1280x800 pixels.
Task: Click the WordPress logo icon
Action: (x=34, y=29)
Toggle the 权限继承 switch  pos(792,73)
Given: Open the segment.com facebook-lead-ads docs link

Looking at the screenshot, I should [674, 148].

┄┄┄┄┄┄┄┄┄┄

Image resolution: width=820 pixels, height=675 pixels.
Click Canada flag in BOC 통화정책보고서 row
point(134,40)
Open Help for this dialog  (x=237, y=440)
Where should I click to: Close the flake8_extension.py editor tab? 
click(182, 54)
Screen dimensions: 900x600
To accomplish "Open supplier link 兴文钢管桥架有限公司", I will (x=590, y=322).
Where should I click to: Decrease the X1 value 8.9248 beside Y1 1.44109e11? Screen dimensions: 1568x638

┄┄┄┄┄┄┄┄┄┄

Work task >>
Retype word for word everything in the listing above from the line that holds "Where should I click to: Close" down to the line that holds "Where should I click to: Decrease". Keep both end lines and leave out the rest.

Result of this task >>
Where should I click to: Close the flake8_extension.py editor tab? 
click(182, 54)
Screen dimensions: 900x600
To accomplish "Open supplier link 兴文钢管桥架有限公司", I will (x=590, y=322).
Where should I click to: Decrease the X1 value 8.9248 beside Y1 1.44109e11? Screen dimensions: 1568x638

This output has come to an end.